> PROBLEM STATEMENT: The word "computer" marks the lines to copy; find all of them in the entries below.

> SOURCE MATERIAL:
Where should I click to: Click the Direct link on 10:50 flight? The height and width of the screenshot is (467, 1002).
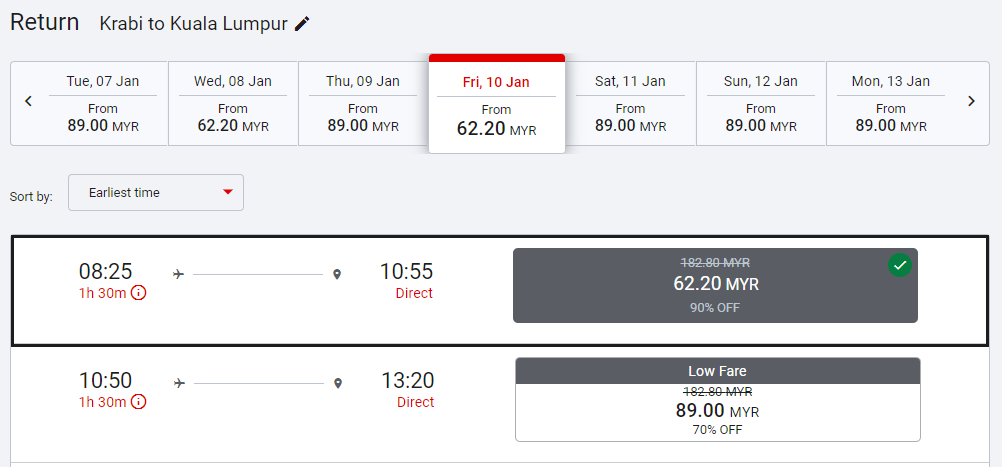click(415, 402)

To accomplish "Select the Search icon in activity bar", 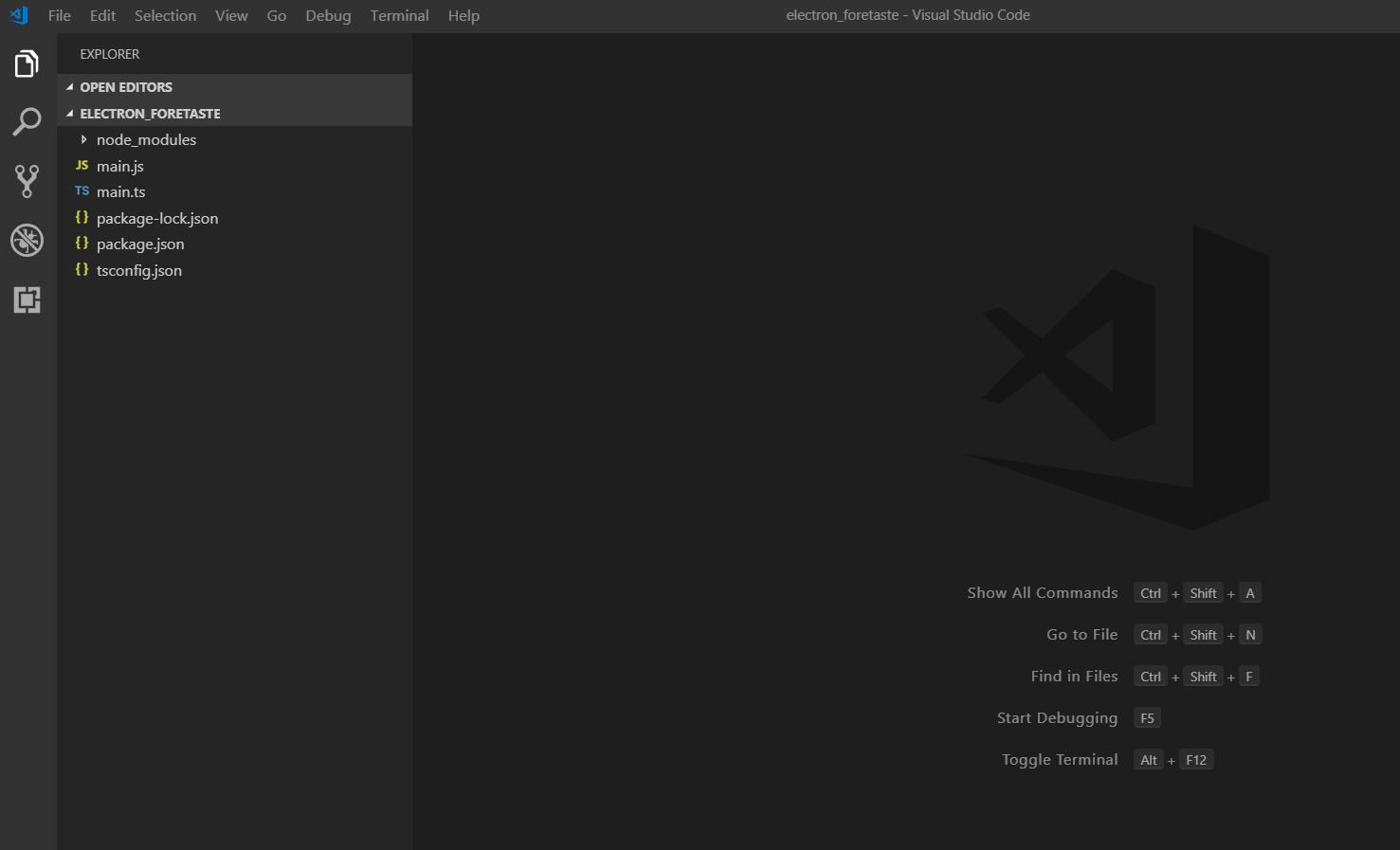I will (26, 121).
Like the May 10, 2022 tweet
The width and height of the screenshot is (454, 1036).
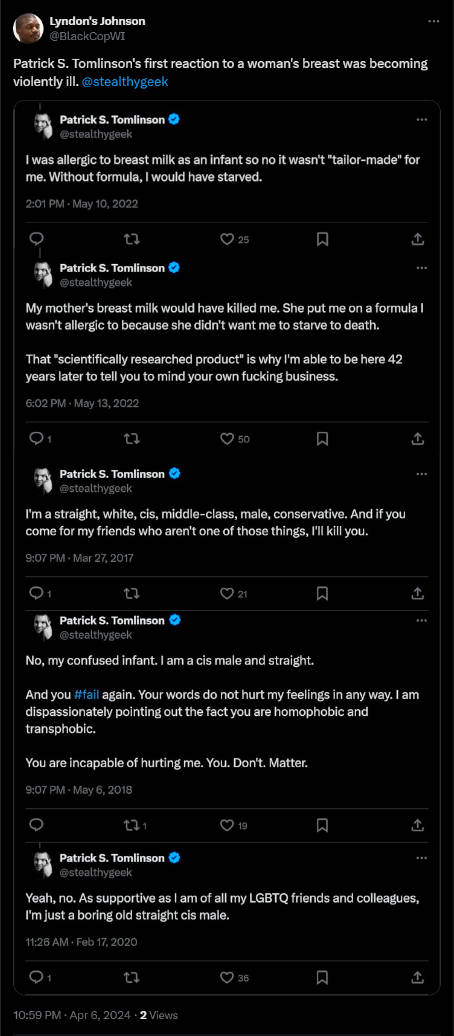pos(227,240)
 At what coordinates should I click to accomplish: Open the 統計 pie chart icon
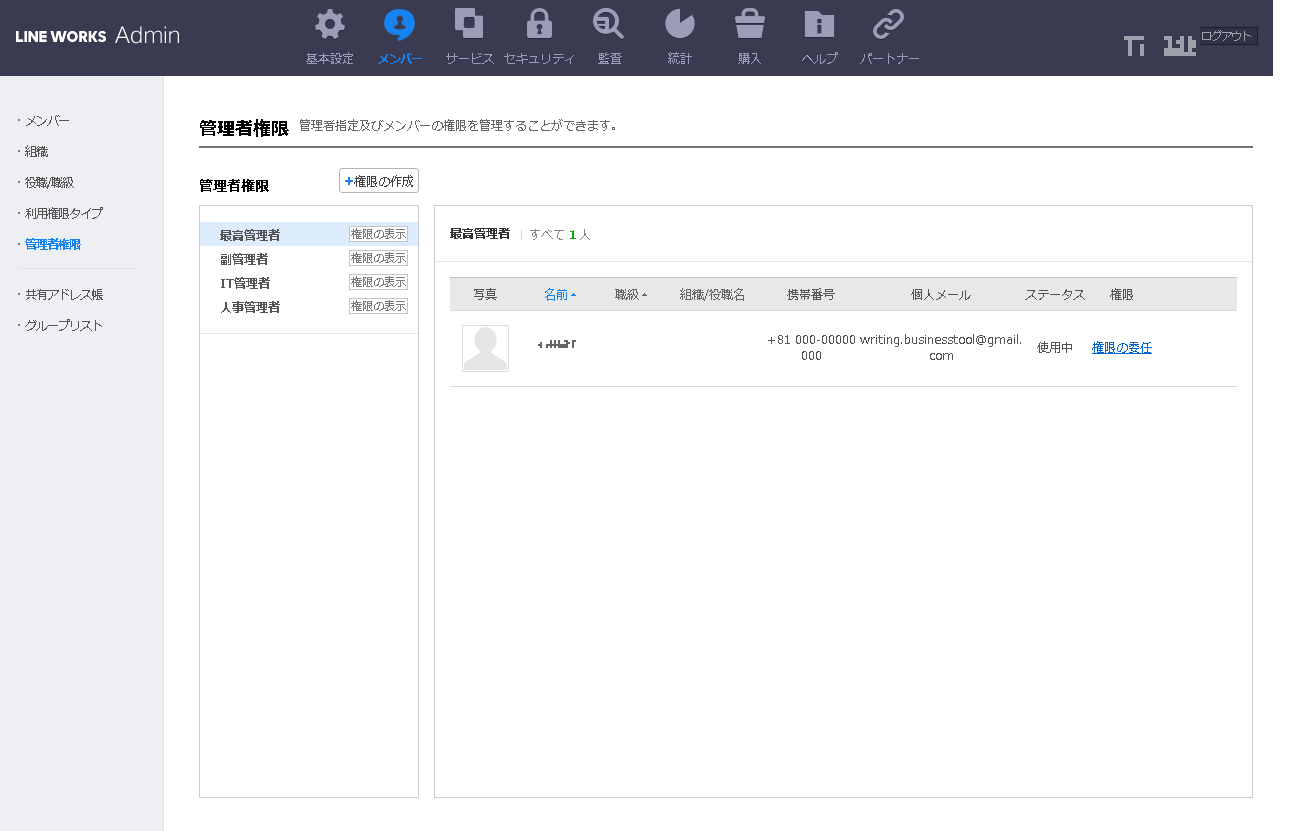point(680,24)
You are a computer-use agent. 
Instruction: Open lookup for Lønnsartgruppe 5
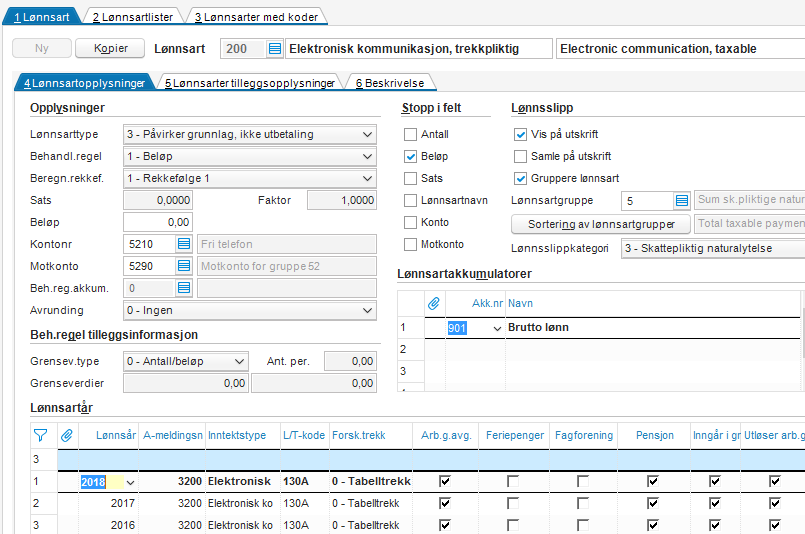(682, 201)
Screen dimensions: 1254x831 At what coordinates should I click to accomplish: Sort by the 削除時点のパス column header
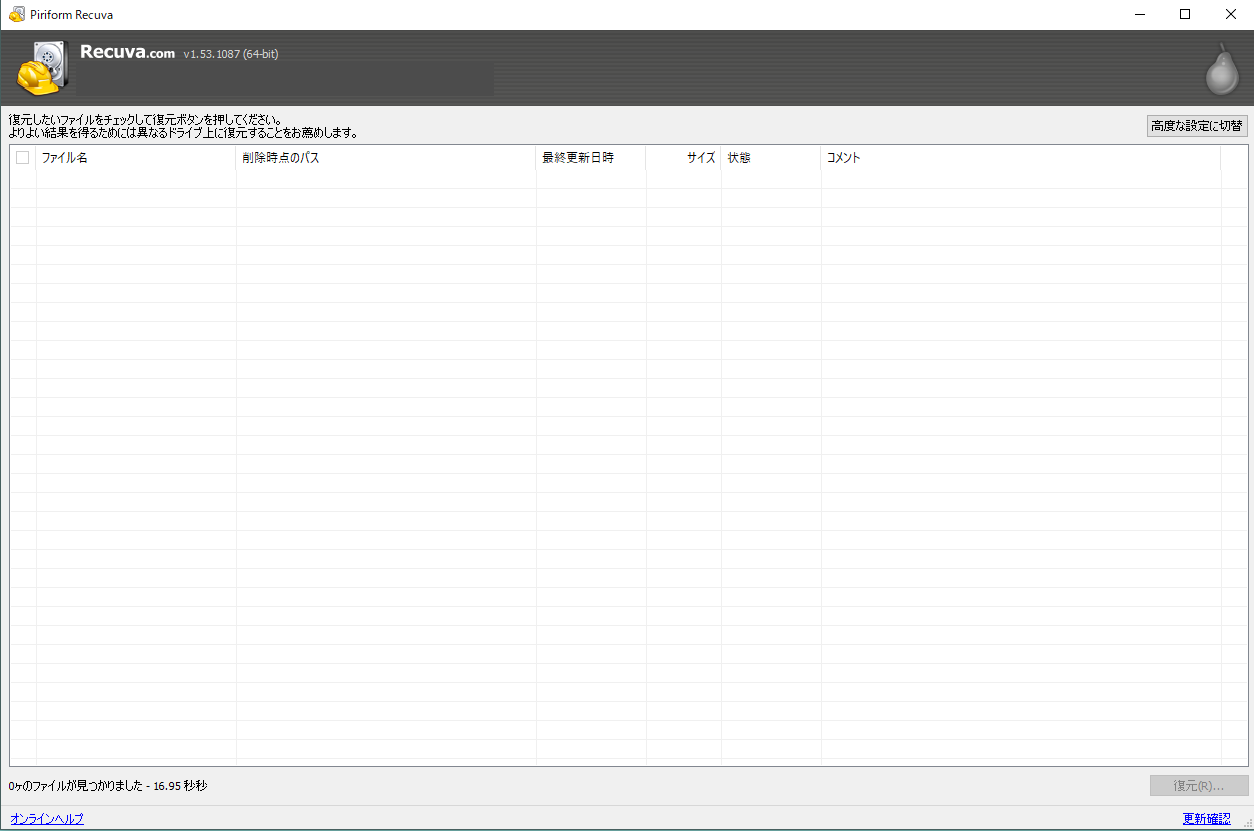385,158
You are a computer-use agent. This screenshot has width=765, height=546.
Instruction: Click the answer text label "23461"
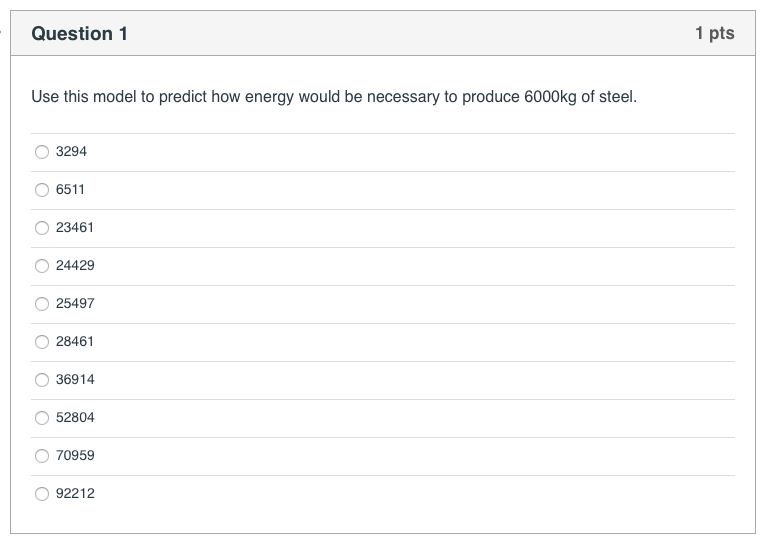point(75,228)
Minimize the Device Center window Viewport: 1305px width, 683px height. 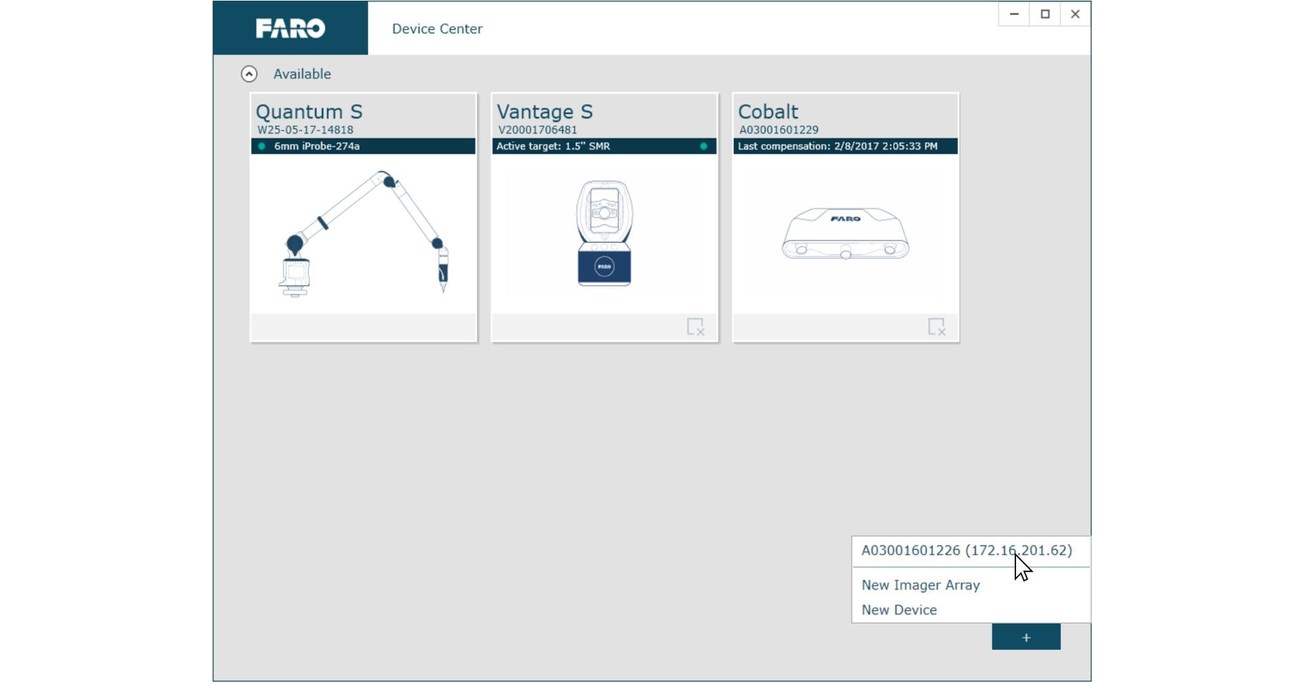[x=1013, y=14]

> RESPONSE TO THIS EXERCISE:
You are a computer-use agent. 
You are a computer-use agent. This screenshot has width=765, height=546.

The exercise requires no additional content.